Posts Tagged ‘cinema’
July 16, 2014 | by Aram Saroyan
In early 1989, I telephoned Daniel Fuchs (1909–93), then in his eightieth year, in Los Angeles to ask about the possibility of interviewing him for The Paris Review. The novelist and screenwriter—heralded for his Williamsburg Trilogy of the 1930s (Summer in Williamsburg, Homage to Blenholt, and Low Company) and Love Me or Leave Me, for which he won an Academy Award—was cordial and open, but stipulated that he preferred to have the questions sent to him; he would mail back his answers. I sent the questions, twenty-seven of them, to Fuchs that February, and at first there appeared to be clear sailing—the writer said he would soon have something.
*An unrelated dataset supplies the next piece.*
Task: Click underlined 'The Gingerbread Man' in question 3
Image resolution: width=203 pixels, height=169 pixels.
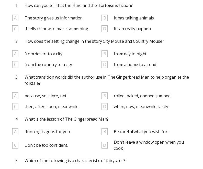Action: click(128, 77)
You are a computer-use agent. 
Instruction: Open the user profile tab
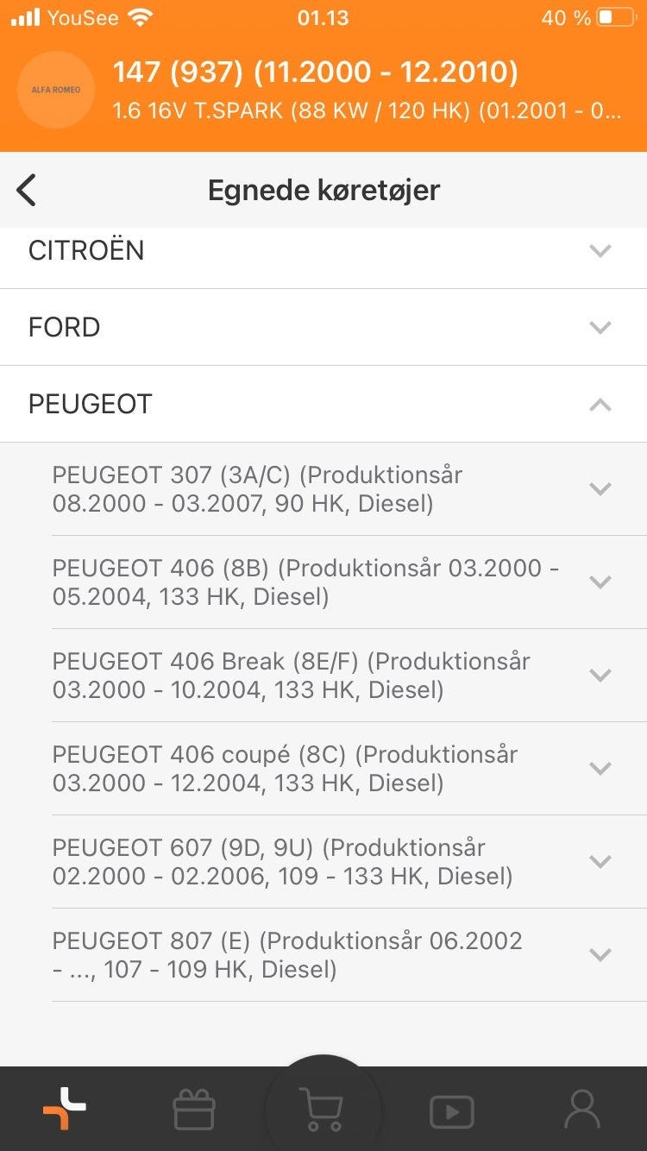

At the same time, Fuchs expressed a concern about the handling of the copyright when the interview was printed, and over the next several weeks it became increasingly difficult to allay or understand his fears. Although I’d assured him the rights would revert immediately to him upon publication, he remained concerned, asking for a signed warranty from George Plimpton. When this wasn’t quickly sent—owing to office delays rather than any disinclination—the writer grew vehement, and then abusive. Reluctantly I let go of the idea of seeing through an interview with Fuchs, whose work remains too much of a secret to this day.
A year or so after Fuch’s death in 1995, having been informed that the writer’s papers were in Special Collections at the Mugar Memorial Library at Boston University, I phoned Dr. Howard Gotlieb, the Special Collections librarian, to ask if, by any chance, there was an interview circa 1989 among the papers. Indeed there was. Fuchs had constructed an interview that, while based on my questions, departs from them in unexpected and telling ways. It amounts to a late work by the distinguished, if unexpectedly irascible, “magician,” as John Updike once pronounced him.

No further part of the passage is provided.